Oct. 30 (Bloomberg) -- Tata Power Co., India’s biggest electricity generator outside state control, may buy coal from a mine in Mozambique being developed by Australia’s Riversdale Mining Ltd. to secure fuel supplies.

“Tata Power is one of the many interested Indian off- takers for our thermal product,” Riversdale Managing Director Steve Mallyon said in a statement e-mailed through the company’s external public-relations agency. “There is also growing interest from a number of Indian cement producers because of the product’s energy content.”

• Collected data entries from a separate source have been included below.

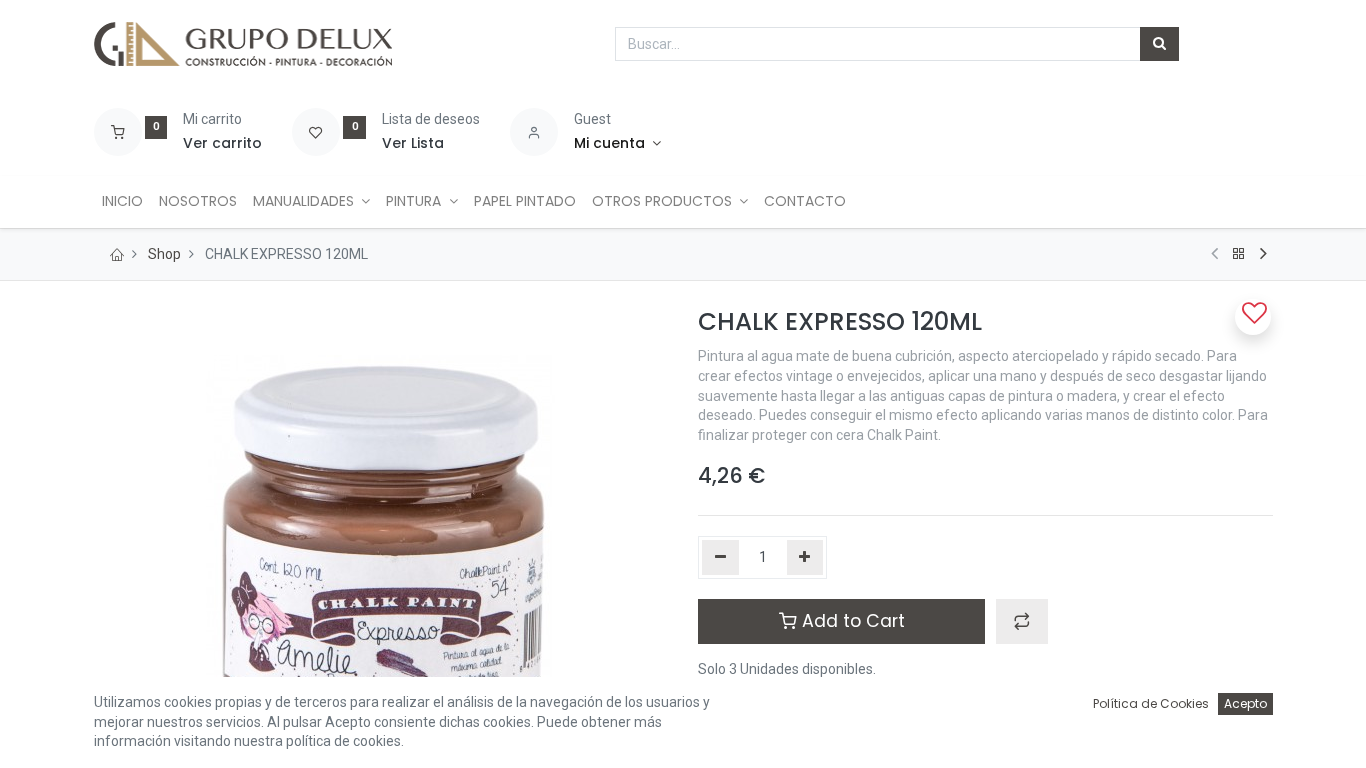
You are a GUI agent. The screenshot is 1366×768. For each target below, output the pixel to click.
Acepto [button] (1245, 703)
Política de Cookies (1151, 703)
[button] (1022, 621)
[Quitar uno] (720, 558)
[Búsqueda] (1159, 44)
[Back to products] (1239, 254)
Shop (164, 254)
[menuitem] (122, 202)
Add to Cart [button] (851, 621)
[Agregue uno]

Tata Power, which said yesterday second-quarter net income fell 28 percent, is looking for new sources of fuel as Indian utilities plan to double generation capacity in the next seven years. The company paid $1.3 billion in March 2007 to buy stakes in two Indonesian coal mines owned by PT Bumi Resources.

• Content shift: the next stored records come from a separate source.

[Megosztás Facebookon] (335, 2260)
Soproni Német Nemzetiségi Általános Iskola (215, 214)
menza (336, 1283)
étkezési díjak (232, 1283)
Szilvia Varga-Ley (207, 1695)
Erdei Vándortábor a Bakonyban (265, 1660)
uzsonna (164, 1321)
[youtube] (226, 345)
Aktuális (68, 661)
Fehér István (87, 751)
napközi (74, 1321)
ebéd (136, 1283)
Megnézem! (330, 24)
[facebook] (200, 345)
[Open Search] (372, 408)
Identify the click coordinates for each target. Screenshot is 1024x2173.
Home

“It makes sense for Tata Power to look for coal from different sources,” Abhineet Anand, an analyst at Antique Stock Broking, said by telephone from Mumbai. “They may need more coal than can be supplied by the Bumi venture for their future projects.”

Tata Power shares, which have risen 79 percent this year, declined 4.6 percent, the biggest fall since Aug. 7, to 1,338.85 rupees in Mumbai trading. The benchmark Bombay Stock Exchange Sensitive Index dropped 1 percent.

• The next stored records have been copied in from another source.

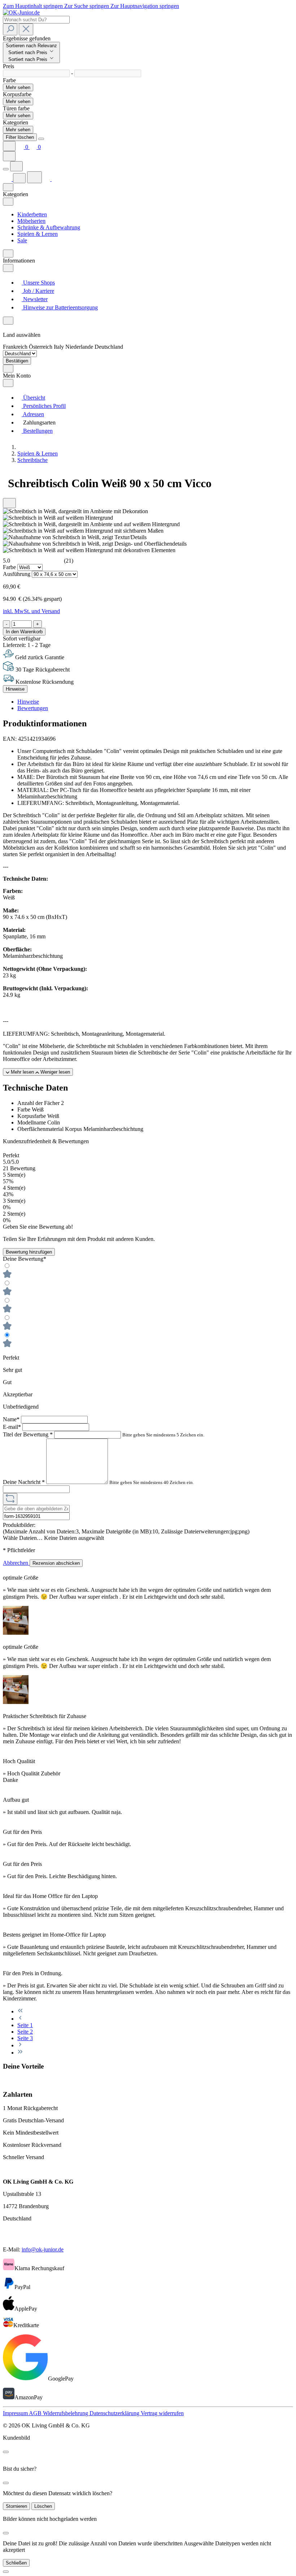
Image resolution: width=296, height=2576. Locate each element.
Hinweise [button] (28, 702)
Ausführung (17, 574)
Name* (12, 1419)
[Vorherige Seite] (20, 2019)
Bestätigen (17, 361)
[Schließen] (6, 2572)
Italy (59, 347)
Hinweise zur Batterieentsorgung (60, 307)
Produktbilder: (19, 1525)
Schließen (16, 2563)
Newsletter (35, 299)
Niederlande (80, 347)
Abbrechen (16, 1563)
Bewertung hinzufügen (29, 1252)
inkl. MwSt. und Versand (31, 611)
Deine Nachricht (24, 1482)
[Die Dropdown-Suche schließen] (26, 29)
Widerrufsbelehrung (66, 2413)
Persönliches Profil (44, 406)
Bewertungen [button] (32, 708)
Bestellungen (37, 431)
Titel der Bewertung (28, 1434)
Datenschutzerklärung (115, 2413)
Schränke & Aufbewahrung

The Indonesian stake agreement entitled Tata Power to purchase 10 million metric tons of coal for its Indian power plants. Tata Power has an installed capacity of 2,785 megawatts, according to its Web site, and the utility is building a 4,000- megawatt power plant at Mundra in western India.

Adequate Arrangements

“We believe people should make adequate arrangements, whether it’s out of Indonesia or Mozambique or Australia, where coal is available, rather than depend purely on short-term markets,” S. Ramakrishnan, Tata Power’s executive director for finance, told reporters in Mumbai today.

Separately, Tata Power plans to invest 150 billion rupees to build hydroelectric projects in India and Nepal, Ramakrishnan said. Tata Power is forming a venture with SN Power of Norway that will generate 4,000 megawatts of hydroelectricity by 2020.

Riversdale and Tata Steel Ltd., India’s biggest producer of the metal, approved development of a $270 million coal mine in Mozambique with first production scheduled for next year.

Production in the first stage of the Benga project will be an estimated 1.7 million tons of coking coal and 300,000 tons of thermal coal for export, Sydney-based Riversdale said in a statement to the Australian stock exchange on Oct. 28.

The venture is considering a second-stage expansion by 2014 to boost output to 3.3 million tons of coking coal, used in steelmaking, and 2 million tons of thermal coal, used by power stations, Riversdale said in the statement. Tata Steel owns 15 percent of Riversdale.